Breakfast for the needy: The greatest poverty in Munich is loneliness – Munich

25 years, more than 540 meetings, tens of thousands of sandwiches: Pastor Thomas Römer, 65, has been offering breakfast for the needy in the Matthäuskirche since 1997. Every second Thursday, the poor, the lonely and the homeless meet in the parish hall of the evangelical church at Sendlinger Tor. The so-called Matthew breakfast is financed by donations. “We live in a city that has a heart for the poor,” says Römer.

SZ: Mr. Römer, you are making a breakfast for the homeless in the parish hall of the Matthäuskirche…

Thomas Roemer: … we’re not talking about a homeless breakfast, because there are some there, but not all of them are homeless. I would say: the needy or the poor come, and these poor people also include people who are lonely. I remember a former judge who used to come to our breakfast and say, “I have no fellowship, I’m always so alone.” The greatest poverty in Munich is loneliness. When we started breakfast 25 years ago, the idea was for people from different backgrounds and social backgrounds to sit together at the table.

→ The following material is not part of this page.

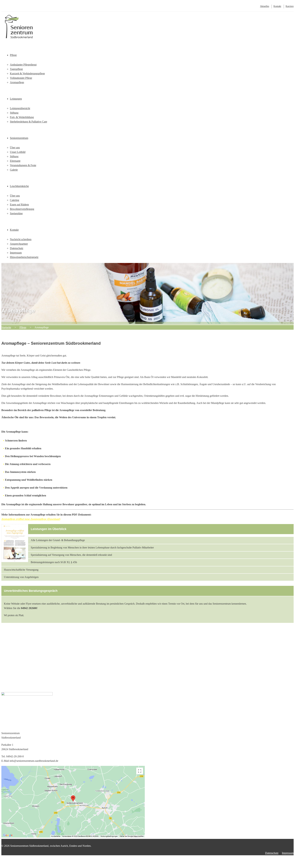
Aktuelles (264, 6)
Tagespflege (16, 69)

The table community is an important point for me. When you sit at the table, you are at eye level. All are welcome.

And it’s volunteers who prepare the breakfast?

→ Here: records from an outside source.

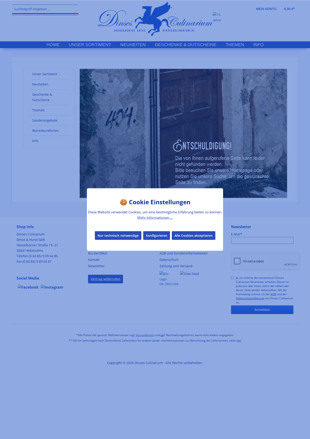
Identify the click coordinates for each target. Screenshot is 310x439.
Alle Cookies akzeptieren (194, 235)
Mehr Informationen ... (155, 217)
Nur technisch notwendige (118, 235)
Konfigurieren (156, 235)
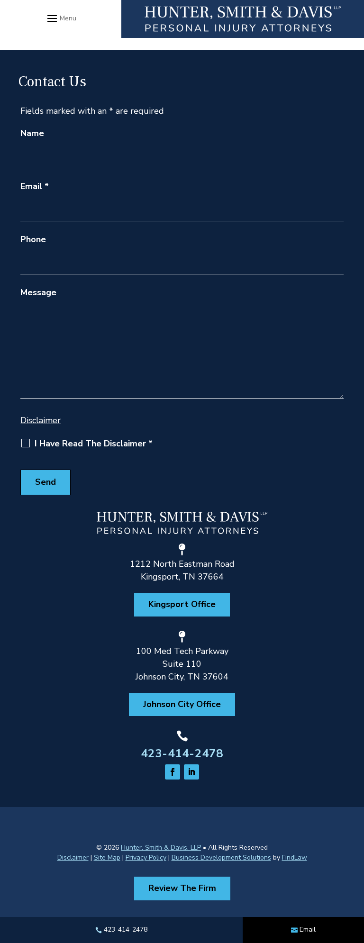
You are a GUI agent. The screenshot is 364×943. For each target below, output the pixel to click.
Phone (33, 239)
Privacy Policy (146, 857)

Yes, and they will also sit at the table. And it’s good for me to be there too; to be poor in a place where I don’t have to do anything and where I don’t have to show anything, where I’m safe with my sometimes depressive moods. There is give and take at this breakfast. When I started 25 years ago, my father said: “Oh, Thomas, you’ll like that. People are all the same – it’s just that the lacquer isn’t that thick with them.” There is a quick, immediate encounter here.

How many people come to your breakfast?

At the moment there are between 65 and 85 people.

How old are you?

Mostly 50+. But there are also 25- or 30-year-olds. Some have been coming for years, some irregularly. One has moved to Kempten, but always travels there because he loves breakfast so much.

We currently have the Ukraine war and the so-called energy crisis, which is why some people in Germany are short on cash. Do you feel that at your breakfasts – are more people coming now?

Newcomers are people from the Ukraine. By the way, when we started 25 years ago, many people from Bosnia or Serbia came to our breakfast; People who fled because of the Balkan war. Some are with us to this day. Even with the wave of refugees in 2015, the number of people who came to us increased.

And people who are currently in need because of rising energy prices?

They’re not coming yet. There is arguably shame in accepting free food. We have to wait and see over the next six months whether these people will accept offers of help.

Beyond breakfast, do you do anything with your guests or friends, as you call them?

Some people don’t really get out of the city, and that’s why we take a trip every two years to Lake Starnberg, Lake Tegernsee or Lake Ammer. And in the years in between we have summer parties. And we offered – before Corona – a Matthäus-Café in the community hall once a month on Fridays.

And at Christmas there was dinner again, wasn’t there? It was last canceled because of the pandemic.

We always did the Christmas dinner in the parish hall of the Matthäuskirche, but in different forms because of Corona. During the pandemic we gave out lunch bags. This time it was again in the usual form: first there was a service at 11:30 a.m., which I did, and at 12 p.m. there was a meal for the more than 200 people at tables: roast pork, dumplings, red cabbage. After that, the whole church smelled of red cabbage for a few hours (laughs).